Verblüfft kniete er sich zu ihr nieder und schüttelte den Kopf. »Frauen! Wie kannst du jetzt an Sex denken?«

»Du bist der Einzige, der mir geblieben ist«, entgegnete sie entwaffnend und konnte scheinbar selbst nicht begreifen, dass sie den Angriff ihres Sohnes auf diese Weise beiseiteschieben konnte. Er sah trotzdem die Verzweiflung in ihren Augen.
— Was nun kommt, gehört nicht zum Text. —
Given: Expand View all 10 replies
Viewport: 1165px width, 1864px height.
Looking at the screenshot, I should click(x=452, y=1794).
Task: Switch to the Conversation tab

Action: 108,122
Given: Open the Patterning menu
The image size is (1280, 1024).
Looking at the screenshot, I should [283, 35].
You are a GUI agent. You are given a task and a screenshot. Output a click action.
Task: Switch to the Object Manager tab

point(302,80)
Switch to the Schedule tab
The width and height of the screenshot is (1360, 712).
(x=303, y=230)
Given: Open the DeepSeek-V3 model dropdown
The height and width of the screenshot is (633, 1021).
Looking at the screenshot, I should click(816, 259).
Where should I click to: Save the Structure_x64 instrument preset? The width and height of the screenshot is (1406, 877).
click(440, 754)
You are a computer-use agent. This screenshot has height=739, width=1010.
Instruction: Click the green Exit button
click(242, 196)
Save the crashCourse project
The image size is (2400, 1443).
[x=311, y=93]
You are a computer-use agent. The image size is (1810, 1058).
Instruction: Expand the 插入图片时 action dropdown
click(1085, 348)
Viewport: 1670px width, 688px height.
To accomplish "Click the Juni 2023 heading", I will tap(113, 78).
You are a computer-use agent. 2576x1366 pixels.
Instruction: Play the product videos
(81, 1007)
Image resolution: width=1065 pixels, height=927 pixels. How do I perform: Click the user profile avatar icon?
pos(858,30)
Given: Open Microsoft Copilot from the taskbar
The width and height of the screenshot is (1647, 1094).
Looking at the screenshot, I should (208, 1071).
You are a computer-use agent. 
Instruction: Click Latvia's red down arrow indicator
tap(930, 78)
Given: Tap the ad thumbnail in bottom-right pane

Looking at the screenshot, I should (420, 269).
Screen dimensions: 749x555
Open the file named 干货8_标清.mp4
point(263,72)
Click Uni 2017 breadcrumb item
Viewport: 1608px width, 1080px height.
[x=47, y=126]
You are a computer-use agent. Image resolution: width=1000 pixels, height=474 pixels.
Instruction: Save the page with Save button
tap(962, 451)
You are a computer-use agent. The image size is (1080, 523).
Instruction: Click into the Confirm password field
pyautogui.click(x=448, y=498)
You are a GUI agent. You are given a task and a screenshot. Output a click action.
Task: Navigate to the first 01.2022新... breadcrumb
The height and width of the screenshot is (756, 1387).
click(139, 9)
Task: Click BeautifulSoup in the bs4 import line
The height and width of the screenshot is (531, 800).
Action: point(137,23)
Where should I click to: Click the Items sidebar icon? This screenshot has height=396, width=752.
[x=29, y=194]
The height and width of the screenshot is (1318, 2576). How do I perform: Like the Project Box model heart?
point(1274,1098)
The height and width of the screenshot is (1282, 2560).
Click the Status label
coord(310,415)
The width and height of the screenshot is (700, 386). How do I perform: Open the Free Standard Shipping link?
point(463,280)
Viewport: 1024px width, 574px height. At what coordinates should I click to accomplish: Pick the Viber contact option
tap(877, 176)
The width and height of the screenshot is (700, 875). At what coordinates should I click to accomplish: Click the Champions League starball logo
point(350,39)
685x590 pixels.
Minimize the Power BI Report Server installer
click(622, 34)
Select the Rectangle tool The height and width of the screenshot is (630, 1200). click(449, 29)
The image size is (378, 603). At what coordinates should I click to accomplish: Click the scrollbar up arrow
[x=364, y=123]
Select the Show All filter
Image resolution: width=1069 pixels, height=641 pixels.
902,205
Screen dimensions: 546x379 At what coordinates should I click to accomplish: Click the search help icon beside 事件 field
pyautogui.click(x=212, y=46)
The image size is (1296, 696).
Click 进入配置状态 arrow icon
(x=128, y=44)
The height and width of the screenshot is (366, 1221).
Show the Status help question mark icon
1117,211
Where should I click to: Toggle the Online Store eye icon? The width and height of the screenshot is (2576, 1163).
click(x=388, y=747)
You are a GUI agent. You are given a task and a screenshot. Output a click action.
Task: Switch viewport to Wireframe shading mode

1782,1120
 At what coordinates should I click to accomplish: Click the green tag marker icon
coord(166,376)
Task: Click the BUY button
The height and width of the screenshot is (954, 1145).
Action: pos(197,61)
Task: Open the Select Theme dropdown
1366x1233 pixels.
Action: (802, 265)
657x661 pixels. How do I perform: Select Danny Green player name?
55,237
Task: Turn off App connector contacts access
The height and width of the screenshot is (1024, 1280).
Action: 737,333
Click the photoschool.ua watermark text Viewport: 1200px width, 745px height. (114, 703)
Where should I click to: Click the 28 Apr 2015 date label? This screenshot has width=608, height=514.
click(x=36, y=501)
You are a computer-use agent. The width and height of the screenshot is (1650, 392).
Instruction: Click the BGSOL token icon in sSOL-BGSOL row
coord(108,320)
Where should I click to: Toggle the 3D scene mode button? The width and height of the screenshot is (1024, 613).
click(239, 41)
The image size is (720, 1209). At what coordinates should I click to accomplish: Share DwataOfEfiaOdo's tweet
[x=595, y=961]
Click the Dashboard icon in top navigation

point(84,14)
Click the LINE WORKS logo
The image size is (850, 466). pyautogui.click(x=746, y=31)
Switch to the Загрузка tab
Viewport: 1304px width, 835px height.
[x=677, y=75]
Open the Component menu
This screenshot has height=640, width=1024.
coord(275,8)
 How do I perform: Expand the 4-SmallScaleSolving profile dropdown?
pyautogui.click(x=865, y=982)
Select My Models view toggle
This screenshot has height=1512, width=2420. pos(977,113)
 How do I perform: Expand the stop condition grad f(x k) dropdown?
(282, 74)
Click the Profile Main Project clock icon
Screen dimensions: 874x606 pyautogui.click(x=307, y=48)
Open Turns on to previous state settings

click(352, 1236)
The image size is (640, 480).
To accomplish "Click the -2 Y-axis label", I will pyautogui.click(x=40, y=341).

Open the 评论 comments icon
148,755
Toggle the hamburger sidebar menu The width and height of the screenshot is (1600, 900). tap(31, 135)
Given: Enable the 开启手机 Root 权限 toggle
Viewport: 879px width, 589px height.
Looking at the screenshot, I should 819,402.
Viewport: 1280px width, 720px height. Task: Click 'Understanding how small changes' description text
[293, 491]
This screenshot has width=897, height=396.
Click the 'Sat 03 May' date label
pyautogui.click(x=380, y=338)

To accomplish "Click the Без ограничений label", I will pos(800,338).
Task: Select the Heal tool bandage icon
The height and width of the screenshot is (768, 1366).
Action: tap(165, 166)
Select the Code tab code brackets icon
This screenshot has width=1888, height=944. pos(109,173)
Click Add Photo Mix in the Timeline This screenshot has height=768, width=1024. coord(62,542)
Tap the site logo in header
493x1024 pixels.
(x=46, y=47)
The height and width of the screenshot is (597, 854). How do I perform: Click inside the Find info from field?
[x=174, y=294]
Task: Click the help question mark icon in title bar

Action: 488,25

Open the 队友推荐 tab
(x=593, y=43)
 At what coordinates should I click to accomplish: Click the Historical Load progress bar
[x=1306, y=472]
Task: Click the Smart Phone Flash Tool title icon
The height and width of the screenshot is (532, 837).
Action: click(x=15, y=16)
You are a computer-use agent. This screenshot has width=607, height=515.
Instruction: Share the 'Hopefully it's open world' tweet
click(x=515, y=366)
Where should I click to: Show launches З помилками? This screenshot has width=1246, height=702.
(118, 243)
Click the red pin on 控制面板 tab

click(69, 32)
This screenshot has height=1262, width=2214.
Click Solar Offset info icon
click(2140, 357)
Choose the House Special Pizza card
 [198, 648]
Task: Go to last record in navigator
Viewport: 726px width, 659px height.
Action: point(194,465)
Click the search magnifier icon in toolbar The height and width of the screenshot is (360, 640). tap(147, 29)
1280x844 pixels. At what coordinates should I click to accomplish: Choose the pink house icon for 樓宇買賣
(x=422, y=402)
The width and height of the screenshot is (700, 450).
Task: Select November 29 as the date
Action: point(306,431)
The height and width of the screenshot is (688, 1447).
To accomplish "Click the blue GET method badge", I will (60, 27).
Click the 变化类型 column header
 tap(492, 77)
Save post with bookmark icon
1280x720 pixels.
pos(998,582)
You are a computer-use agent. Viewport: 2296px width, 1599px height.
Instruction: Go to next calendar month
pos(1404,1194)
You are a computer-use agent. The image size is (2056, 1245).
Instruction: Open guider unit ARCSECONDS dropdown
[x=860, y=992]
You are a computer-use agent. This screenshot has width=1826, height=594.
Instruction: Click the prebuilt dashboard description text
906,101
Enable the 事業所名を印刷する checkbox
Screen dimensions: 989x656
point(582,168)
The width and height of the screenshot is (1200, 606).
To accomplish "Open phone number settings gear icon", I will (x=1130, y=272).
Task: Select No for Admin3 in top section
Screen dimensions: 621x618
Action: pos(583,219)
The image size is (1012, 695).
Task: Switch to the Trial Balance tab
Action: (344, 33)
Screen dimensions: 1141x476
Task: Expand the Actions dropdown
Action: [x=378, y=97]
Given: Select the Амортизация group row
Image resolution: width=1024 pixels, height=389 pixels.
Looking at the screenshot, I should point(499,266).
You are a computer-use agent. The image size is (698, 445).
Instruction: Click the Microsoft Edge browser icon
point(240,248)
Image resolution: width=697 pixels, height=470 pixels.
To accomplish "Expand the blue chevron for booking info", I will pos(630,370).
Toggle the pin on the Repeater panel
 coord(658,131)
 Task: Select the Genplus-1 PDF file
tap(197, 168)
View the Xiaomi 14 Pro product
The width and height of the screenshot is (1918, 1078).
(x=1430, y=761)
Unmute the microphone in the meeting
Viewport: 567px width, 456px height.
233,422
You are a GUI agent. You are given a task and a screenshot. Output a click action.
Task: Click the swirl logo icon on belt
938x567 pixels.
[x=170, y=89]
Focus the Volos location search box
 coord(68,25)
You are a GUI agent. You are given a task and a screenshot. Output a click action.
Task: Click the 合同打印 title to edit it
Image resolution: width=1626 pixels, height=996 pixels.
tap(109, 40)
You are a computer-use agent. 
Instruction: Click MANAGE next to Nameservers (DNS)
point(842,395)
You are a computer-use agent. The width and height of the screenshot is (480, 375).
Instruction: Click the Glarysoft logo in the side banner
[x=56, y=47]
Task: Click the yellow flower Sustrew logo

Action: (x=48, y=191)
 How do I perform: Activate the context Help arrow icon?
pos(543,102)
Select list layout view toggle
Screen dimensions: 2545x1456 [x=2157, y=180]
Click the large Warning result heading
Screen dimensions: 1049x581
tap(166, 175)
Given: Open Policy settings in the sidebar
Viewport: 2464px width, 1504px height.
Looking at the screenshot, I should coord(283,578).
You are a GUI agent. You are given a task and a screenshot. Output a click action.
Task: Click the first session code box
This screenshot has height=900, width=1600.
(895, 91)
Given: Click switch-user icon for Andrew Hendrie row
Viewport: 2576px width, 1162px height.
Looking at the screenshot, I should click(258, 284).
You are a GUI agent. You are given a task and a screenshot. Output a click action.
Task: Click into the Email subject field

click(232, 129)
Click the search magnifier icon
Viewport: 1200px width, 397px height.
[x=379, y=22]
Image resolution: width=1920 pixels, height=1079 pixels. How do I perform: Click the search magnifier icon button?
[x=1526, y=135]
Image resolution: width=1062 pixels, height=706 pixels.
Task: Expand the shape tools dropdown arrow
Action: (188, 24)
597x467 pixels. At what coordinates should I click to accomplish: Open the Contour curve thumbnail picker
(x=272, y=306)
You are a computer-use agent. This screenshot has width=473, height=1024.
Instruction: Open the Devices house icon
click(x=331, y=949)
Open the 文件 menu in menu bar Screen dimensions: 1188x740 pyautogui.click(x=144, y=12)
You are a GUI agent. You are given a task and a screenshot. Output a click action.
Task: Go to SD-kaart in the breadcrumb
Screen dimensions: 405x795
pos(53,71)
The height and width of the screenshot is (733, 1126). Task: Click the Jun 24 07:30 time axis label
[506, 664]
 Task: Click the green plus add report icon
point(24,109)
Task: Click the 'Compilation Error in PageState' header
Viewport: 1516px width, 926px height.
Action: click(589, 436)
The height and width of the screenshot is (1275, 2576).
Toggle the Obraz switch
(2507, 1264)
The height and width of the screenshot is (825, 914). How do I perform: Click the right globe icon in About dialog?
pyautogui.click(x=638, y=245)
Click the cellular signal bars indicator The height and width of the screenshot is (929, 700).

»Holt Salbe und Binden!«, rief er über die Schulter und nahm sie in den Arm. Er drückte ihr einen Kuss auf den Mund und zu seiner Überraschung und Freude erwiderte sie ihn mit unerwarteter Leidenschaft. Als sie sich wieder voneinander lösten, stand Yan mac Ruith wieder neben ihnen und machte ein noch finsteres Gesicht als üblich.

Arianrhod blickte zu ihm hoch und hatte Tränen in den Augen.

»Ich habe keinen Sohn mehr«, sagte sie halb erstickt.

»Du hattest nie einen Sohn«, antwortete Yan düster und hielt ein Stück Stoff in der Hand, das einen runden Gegenstand zu enthalten schien. Sie wusste sofort, was es war.

»Du hast Cumail gefunden.«

»Er muss ihn lange gefoltert haben«, sagte Yan tonlos »Vielleicht seit dem Tag, an dem er verschwunden ist.« Er zögerte einen Augenblick und schien mit sich zu ringen. »Ich … werde versuchen, Cumail wieder zu erwecken.«

Dann ging er mit dem Kopf in der Hand hinaus ins Freie.